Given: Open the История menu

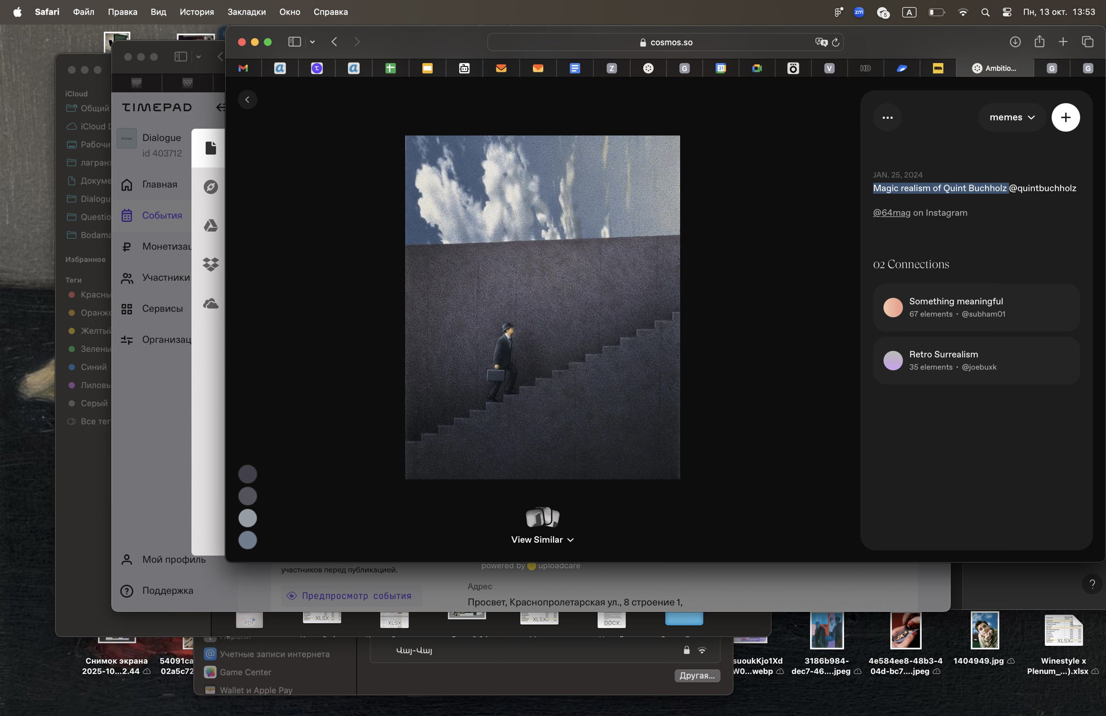Looking at the screenshot, I should [197, 12].
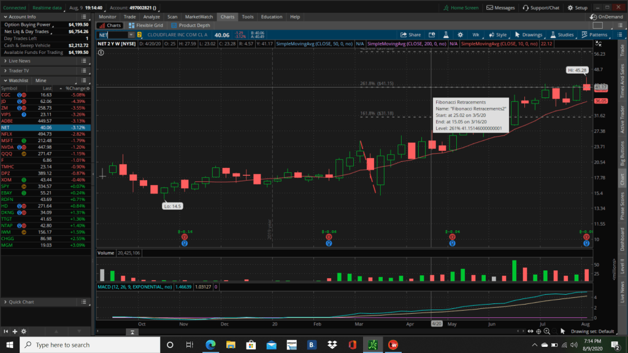This screenshot has height=353, width=628.
Task: Open the symbol selector dropdown arrow
Action: [131, 35]
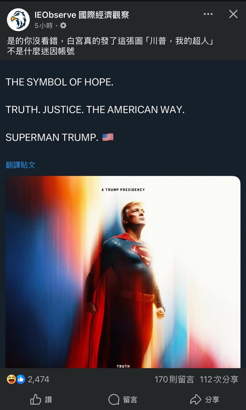Tap the THE SYMBOL OF HOPE line
246x410 pixels.
coord(60,82)

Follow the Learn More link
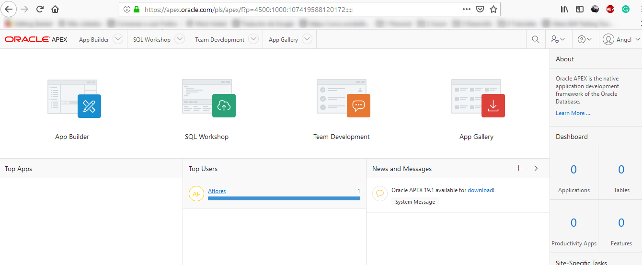click(573, 113)
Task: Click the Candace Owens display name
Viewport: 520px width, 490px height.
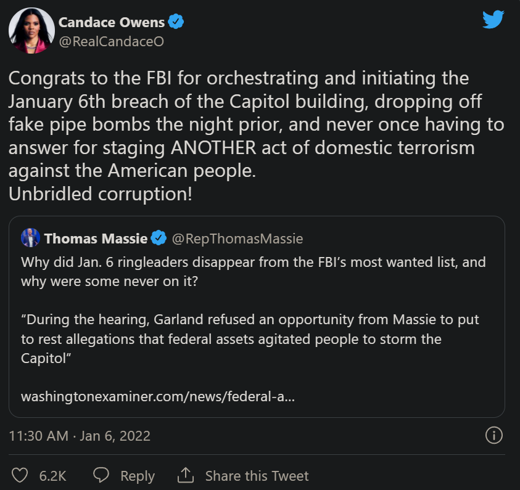Action: point(112,23)
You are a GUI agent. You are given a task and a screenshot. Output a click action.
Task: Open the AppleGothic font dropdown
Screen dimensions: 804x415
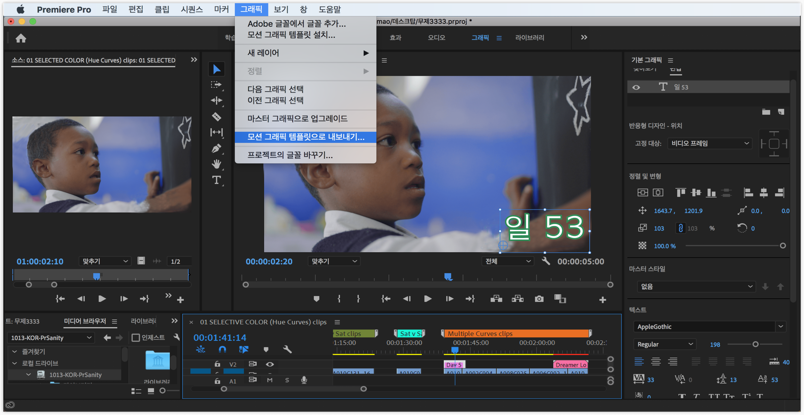[781, 326]
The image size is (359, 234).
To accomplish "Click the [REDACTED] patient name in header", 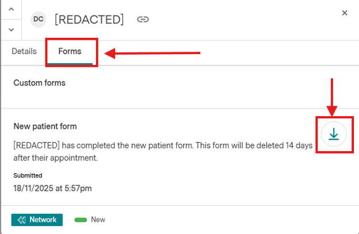I will pos(89,20).
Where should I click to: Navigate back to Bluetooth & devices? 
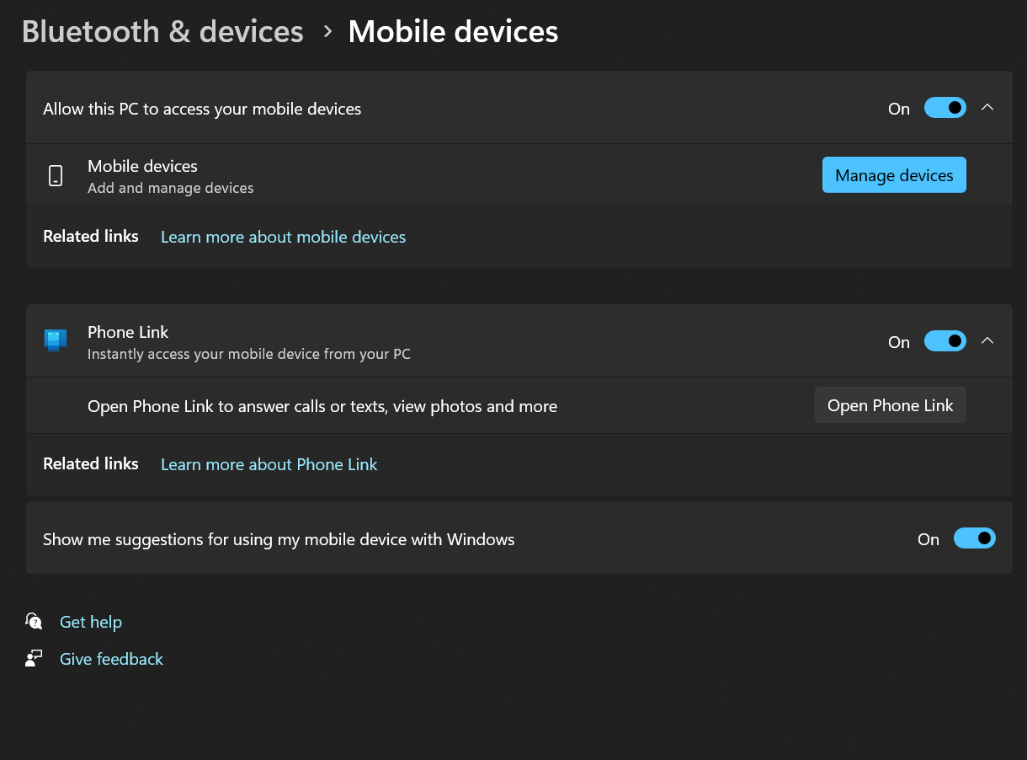(x=162, y=31)
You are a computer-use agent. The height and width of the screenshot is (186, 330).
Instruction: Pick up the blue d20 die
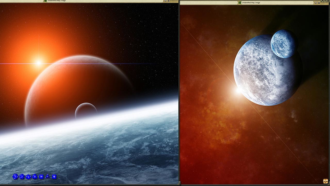(x=15, y=177)
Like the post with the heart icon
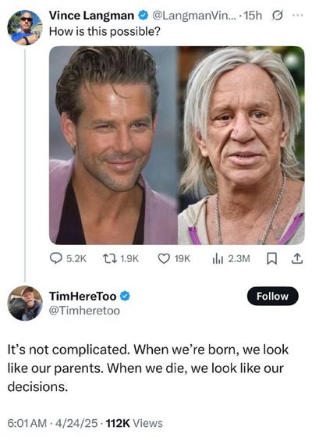 point(174,258)
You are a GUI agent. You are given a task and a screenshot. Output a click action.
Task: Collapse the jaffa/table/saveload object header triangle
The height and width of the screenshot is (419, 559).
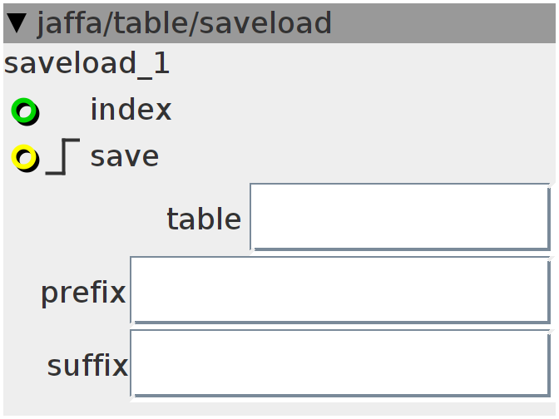pos(17,23)
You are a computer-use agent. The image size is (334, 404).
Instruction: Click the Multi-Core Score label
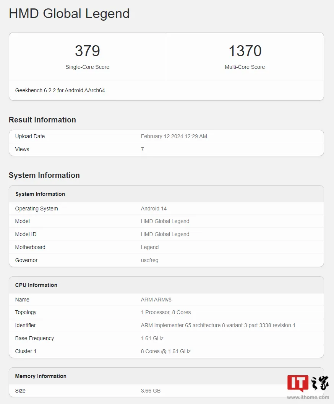pyautogui.click(x=245, y=67)
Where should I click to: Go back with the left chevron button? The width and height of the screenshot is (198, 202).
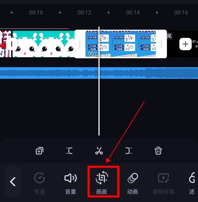(13, 182)
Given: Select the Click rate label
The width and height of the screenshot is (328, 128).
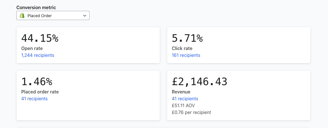Looking at the screenshot, I should [x=182, y=48].
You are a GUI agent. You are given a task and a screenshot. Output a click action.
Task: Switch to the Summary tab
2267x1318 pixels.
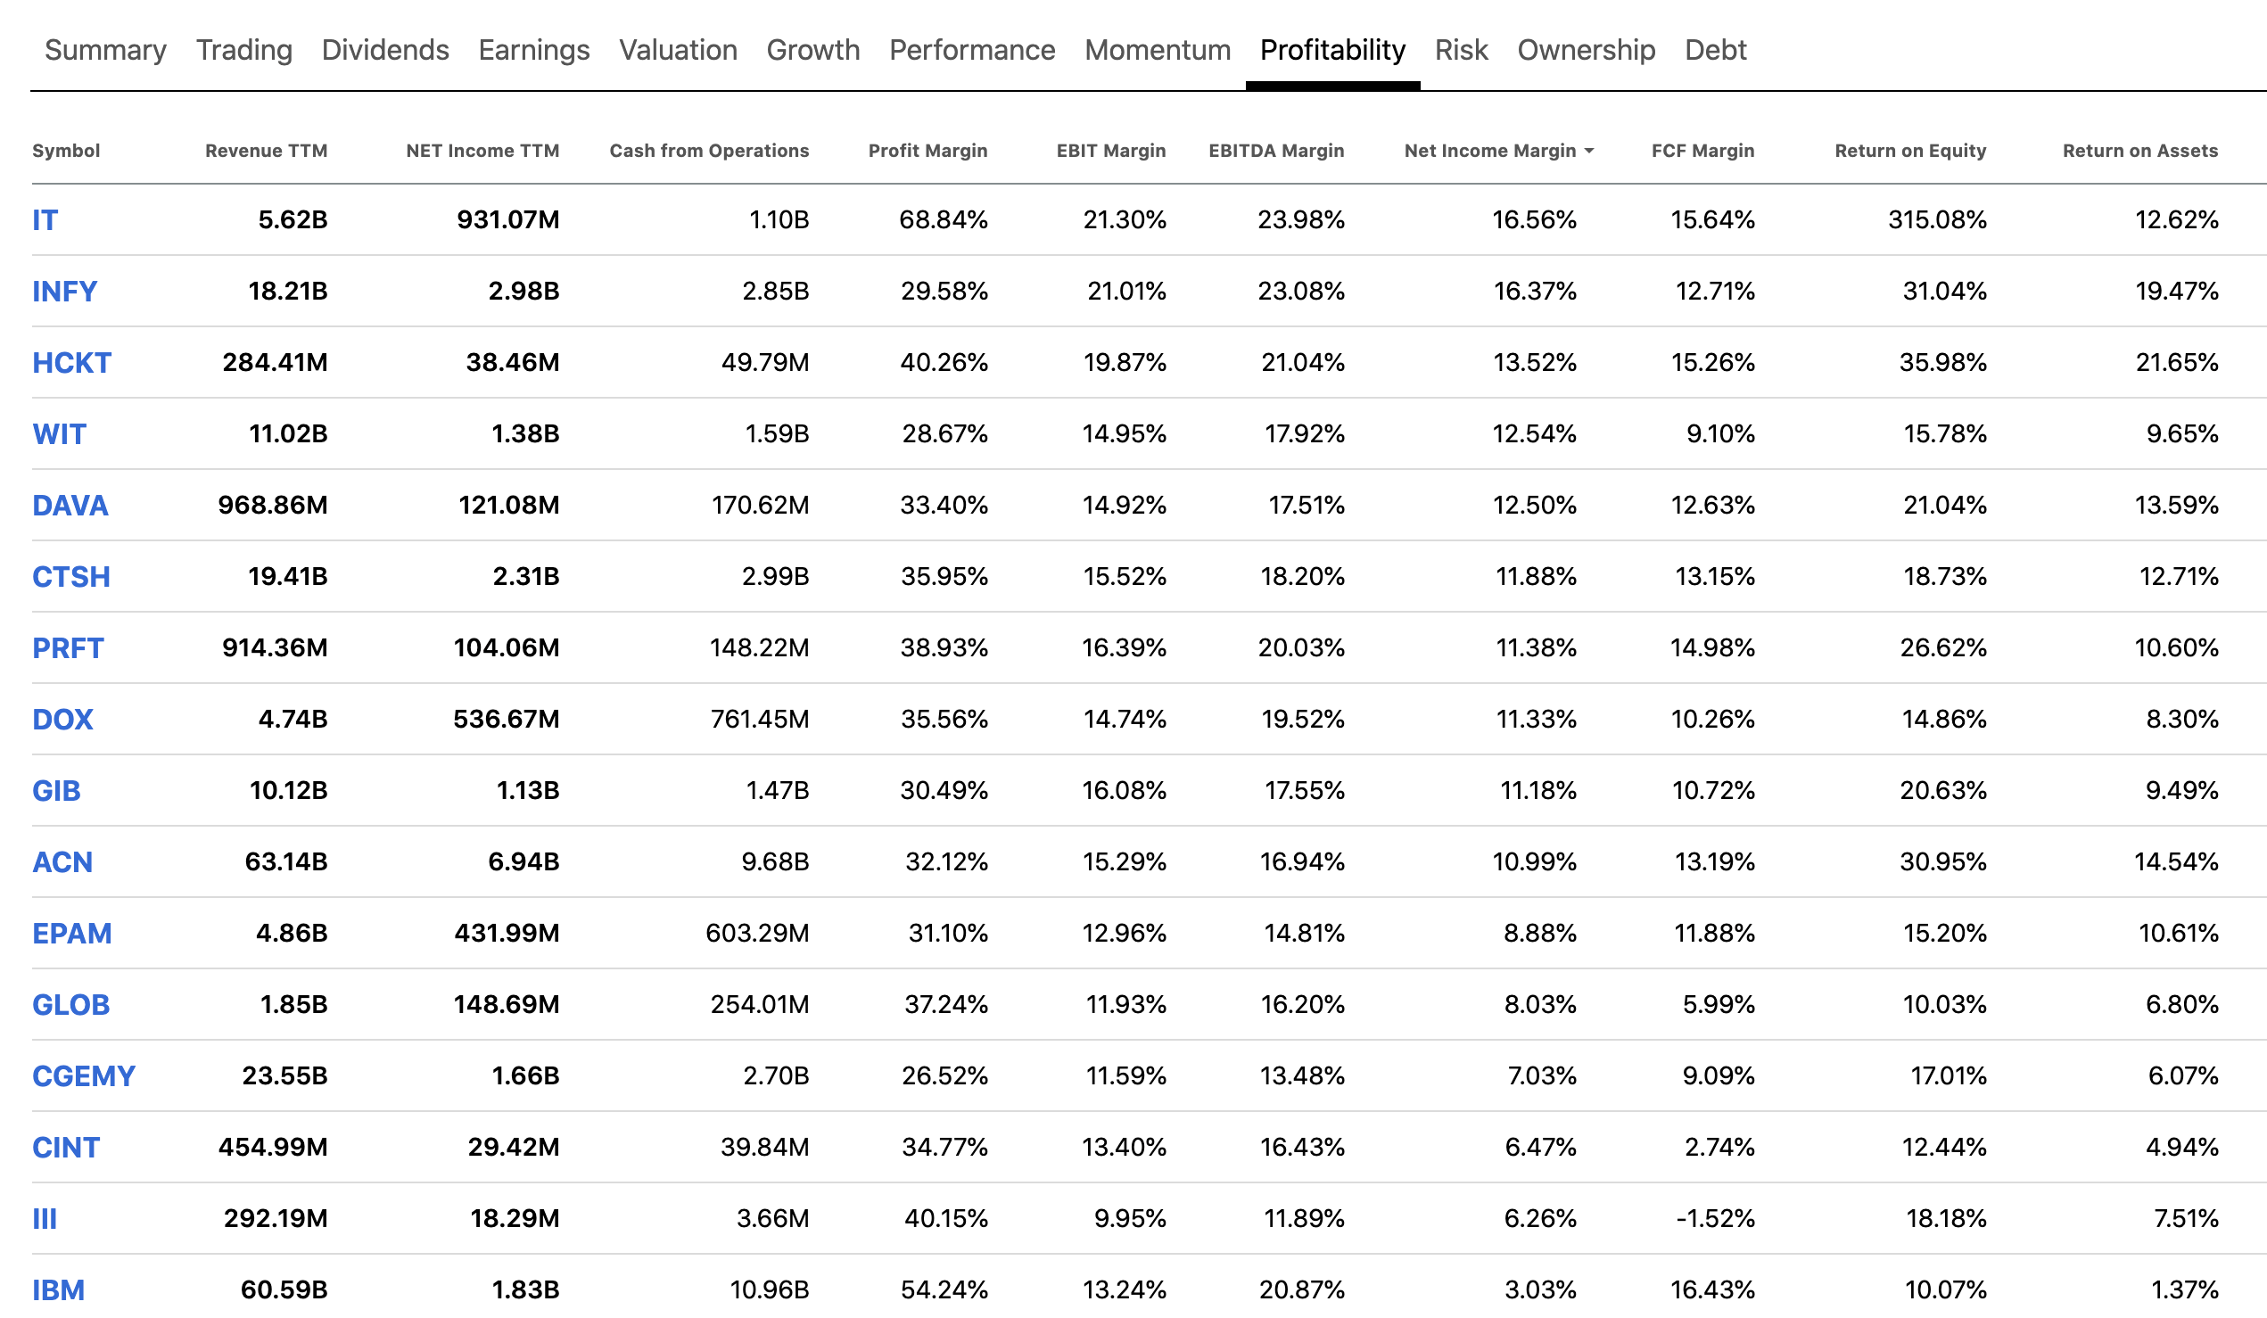click(104, 49)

#### Exercise instructions
Reproduce the listing from its beginning through the line containing "Action: point(112,23)", replacing "link" with "button" and keeping everything else unchanged. Omit the pictures.

#### Complete response
Given: Open the История menu

Looking at the screenshot, I should [197, 12].
This screenshot has height=353, width=628.
Task: Open the symbol selector dropdown arrow
Action: [131, 35]
Tap the THE SYMBOL OF HOPE line
246x410 pixels.
coord(60,82)

Follow the Learn More button
click(573, 113)
Task: Click the Candace Owens display name
Viewport: 520px width, 490px height.
Action: point(112,23)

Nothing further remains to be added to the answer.